Direktur CV Hasta Putra Abadi, Agus, menegaskan bahwa perusahaannya sah secara hukum dan persoalan perbedaan alamat terjadi karena proses penyesuaian pascapindah lokasi. Alamat perusahaan yang sebelumnya berada di Jalan Raya Wiradesa No. 133, Desa Kauman, Kecamatan Wiradesa, kini telah dipindahkan ke Kecamatan Bojong. Pembaruan tersebut telah diproses legalitasnya melalui akta notaris dan surat keterangan domisili.
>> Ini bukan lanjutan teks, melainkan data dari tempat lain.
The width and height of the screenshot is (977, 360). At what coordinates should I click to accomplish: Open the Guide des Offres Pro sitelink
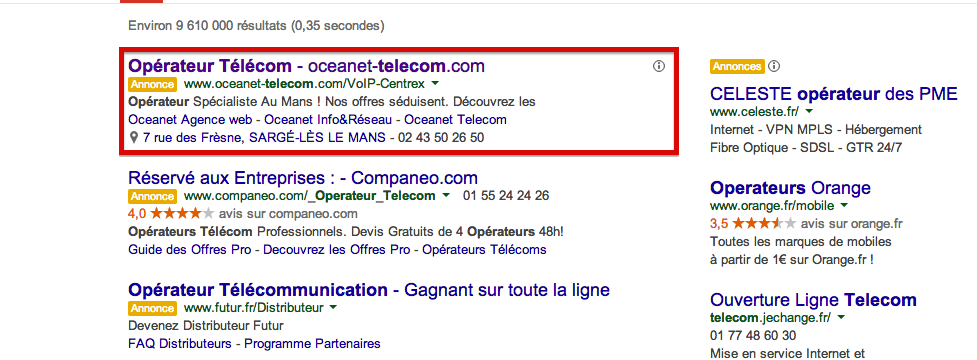tap(189, 250)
Terkait data yang belum terbarui pada sistem pendaftaran publik, Agus menjelaskan bahwa pihak admin waktu dulu pengurusan perpindahan legalitas belum Mendaftarkan ke Badan Pusat Statistik atau dari pihak Badan Pusat Statistik (BPS) belum melakukan pendataan ulang ke lokasi baru perusahaannya, makanya masih terkanfer di Pencarian geogle alamat yang lama. Ungkapnya
Ia juga menepis anggapan mengenai lemahnya pengawasan di lokasi pekerjaan. Menurutnya, proses rehabilitasi mendapat pemantauan rutin harian dari tim teknis dinas terkait demi memastikan pekerjaan berjalan sesuai spesifikasi.
”Setiap hari tim teknis dari Dinas Pendidikan selalu datang untuk melakukan pengawasan. Kami juga terus berkoordinasi,” ujar Agus.
Pernyataan senada disampaikan perwakilan Bidang Sarana dan Prasarana (Sarpras) Dindikbud Kabupaten Pekalongan, Hermawan. Ia memastikan seluruh alur pengadaan barang dan jasa pada proyek rehabilitasi tersebut telah berjalan sesuai standar operasional prosedur (SOP).
Hermawan memaparkan bahwa perbedaan alamat yang muncul di mesin pencari internet terjadi karena data yang terindeks masih mengacu pada basis data BPS tahun 2025. Pihak dinas menyambut positif laporan media sebagai bentuk kontrol sosial untuk pembenahan administrasi ke depan.
”Terkait perpindahan alamat domisili tersebut sudah sesuai dan resmi secara legalitas hukumnya. Perbedaan itu hanya karena pihak CV maupun dulu pada melakukan perpindahan di akte domisili belum memperbarui data di BPS Kabupaten Pekalongan, sehingga pencarian Google masih menampilkan alamat lama.
Soal pengawasan hermawan selalu memonitoring dan selalu meng kroscek langsung ke lokasi, agar bisa menciptakan sekolah yang ramah lingkungan, serta, Ia juga mengucapkan terima kasih atas adanya temuan dan ketelitian dari media itu adalah salah satu bentuk kontrol sosial sehingga kami bisa melakukan evaluasi dan penertiban administrasi fi kemudian hari,” pungkas Hermawan.